I mean, I'm here for this, I just don't know that a straight reboot will get you much territory that Age of Wonders, Heroes of Might and Magic, Dominions 5, Endless Legend, Total War: Warhammer, and Warlords haven't already covered.

The bit where Master of Magic still stands out is its sheer combinatorial brokenness, which is the bit that made it awesome and probably wouldn't be that great for balanced multiplayer.

(If I was making a fantasy strategy game I'd be going in a different direction, Crusader Kings by way of Lords of Midnight, maybe.)

Still, I'm not going to complain if we get another solid fantasy strategy game.

Endless Legend is the only one I've played and enjoyed recently, and it's not anything like MoM. MoM combines champions, armies, and Civ-type wargaming with Spell "technologies" and spell effects both tactical and strategic.

Your Mage could have a powerful Avatar, or she could be primarily a healer and unit and city buffer (Life Magic), or she could be a literal world destroyer, or all your units could be absolutely vanilla and you win through trading research or blasting your enemies.

MoM is the franchise where the Dark Lords want Halfings because their incredibly food production and fexundity allows you to sacrifice your citizens with abandon to fuel Shadow Demon armies. It's the franchise where pure White Wizards choose Dark Elves because Dark Elf innate mana production allows them to spam Streams of Life in every city fueling an ever-snowballing ball of world-changing life mana primarily sourced from Dark Elf magic.

Without the broken combos giving it character, it's just a generic fantasy board game.

While there has been a lot of duds, there has also been a few very good Master of Orion remakes. One of the latest ones, Genesis, has the gameplay down, added a few extra things, and made some UI changes, and of course a slight graphical upgrade.

Thats what I hope for here as well.

You all are basically describing the Warlock games. I played a bunch of MoM back in the day. Warlock comes pretty darn close.

Is the second Warlock worth playing? And strangely, Age of Wonders 3 didn't do it for me, at all - I LOVE MoM, but AoW is the most boring game ever (for me, of course).

I liked 2 more than 1 personally.

I am interested to see what they do with this. Slitherine is publishing Fantasy General II as well. The more turn-based strategy games the better, I say.

Gremlin wrote:

I mean, I'm here for this, I just don't know that a straight reboot will get you much territory that Age of Wonders, Heroes of Might and Magic, Dominions 5, Endless Legend, Total War: Warhammer, and Warlords haven't already covered.

I was wondering about this too. Getting the MoM vibe right could be tricky, but like tboon mentioned, I'd be happy enough if they are able to create a solid turn-based strategy game, even if it misses the MoM mark a bit.

Yeah half the fun is the horribly broken magic system, it wouldn't be the same game without it. The point of the game isn't to balance wizards or schools of magic by relative "power". The one and only objective of the game is to get to the spell of mastery and cast a spell so powerful it gives you sole control of ALL magic. It's all about how you get there using the tools you start the game with.

Stored entries

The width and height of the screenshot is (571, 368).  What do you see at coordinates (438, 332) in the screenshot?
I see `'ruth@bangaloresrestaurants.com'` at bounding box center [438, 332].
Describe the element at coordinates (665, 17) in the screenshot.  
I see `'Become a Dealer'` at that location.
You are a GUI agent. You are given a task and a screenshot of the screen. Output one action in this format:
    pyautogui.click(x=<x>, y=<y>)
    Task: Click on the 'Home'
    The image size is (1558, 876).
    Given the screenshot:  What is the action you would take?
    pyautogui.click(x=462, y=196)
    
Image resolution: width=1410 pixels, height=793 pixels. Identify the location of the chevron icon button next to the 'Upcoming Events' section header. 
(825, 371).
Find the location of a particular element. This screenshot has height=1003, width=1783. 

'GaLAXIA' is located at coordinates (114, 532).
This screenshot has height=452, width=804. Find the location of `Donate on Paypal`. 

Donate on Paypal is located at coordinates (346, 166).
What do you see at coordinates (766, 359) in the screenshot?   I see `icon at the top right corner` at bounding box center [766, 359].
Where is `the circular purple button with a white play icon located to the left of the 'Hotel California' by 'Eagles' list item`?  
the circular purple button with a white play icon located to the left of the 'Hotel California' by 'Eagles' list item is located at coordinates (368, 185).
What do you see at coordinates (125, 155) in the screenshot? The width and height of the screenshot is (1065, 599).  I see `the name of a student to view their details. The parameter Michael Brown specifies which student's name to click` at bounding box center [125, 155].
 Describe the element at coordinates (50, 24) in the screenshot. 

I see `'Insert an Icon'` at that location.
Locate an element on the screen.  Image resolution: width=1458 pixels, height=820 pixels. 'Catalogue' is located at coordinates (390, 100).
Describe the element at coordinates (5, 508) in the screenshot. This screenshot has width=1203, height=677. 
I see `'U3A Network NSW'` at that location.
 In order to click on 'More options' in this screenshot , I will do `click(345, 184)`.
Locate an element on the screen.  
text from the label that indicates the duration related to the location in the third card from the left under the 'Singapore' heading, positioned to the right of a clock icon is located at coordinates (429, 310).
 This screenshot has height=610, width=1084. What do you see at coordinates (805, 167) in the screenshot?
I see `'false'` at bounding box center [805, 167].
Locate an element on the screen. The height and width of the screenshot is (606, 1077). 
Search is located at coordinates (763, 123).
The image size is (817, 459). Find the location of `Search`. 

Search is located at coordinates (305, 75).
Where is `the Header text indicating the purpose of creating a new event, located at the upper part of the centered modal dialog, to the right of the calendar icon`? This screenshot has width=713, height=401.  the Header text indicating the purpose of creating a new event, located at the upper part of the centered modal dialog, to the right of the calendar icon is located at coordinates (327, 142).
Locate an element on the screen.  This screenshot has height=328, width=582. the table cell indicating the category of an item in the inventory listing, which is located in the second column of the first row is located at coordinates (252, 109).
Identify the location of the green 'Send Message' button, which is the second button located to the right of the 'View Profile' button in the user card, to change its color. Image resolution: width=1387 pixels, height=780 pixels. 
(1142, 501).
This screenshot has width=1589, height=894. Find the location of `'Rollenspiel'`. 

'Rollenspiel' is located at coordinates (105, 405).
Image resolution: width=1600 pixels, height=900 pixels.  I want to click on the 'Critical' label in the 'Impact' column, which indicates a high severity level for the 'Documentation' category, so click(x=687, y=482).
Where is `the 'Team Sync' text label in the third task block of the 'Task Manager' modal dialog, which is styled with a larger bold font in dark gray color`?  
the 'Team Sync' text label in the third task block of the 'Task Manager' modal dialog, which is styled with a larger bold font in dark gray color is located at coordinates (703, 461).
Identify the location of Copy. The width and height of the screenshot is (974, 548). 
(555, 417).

Task to complete:
Answer these questions using the Master of Magic thread.
1. Which publisher is also putting out Fantasy General II?
2. Which Master of Orion remake is named as one of the latest ones?
3. What is the one and only objective of the game, according to the last comment?
The listing is material separate from the Master of Magic thread.

Result of the task:
1. Slitherine.
2. Genesis.
3. To get to the spell of mastery and cast a spell so powerful it gives you sole control of all magic.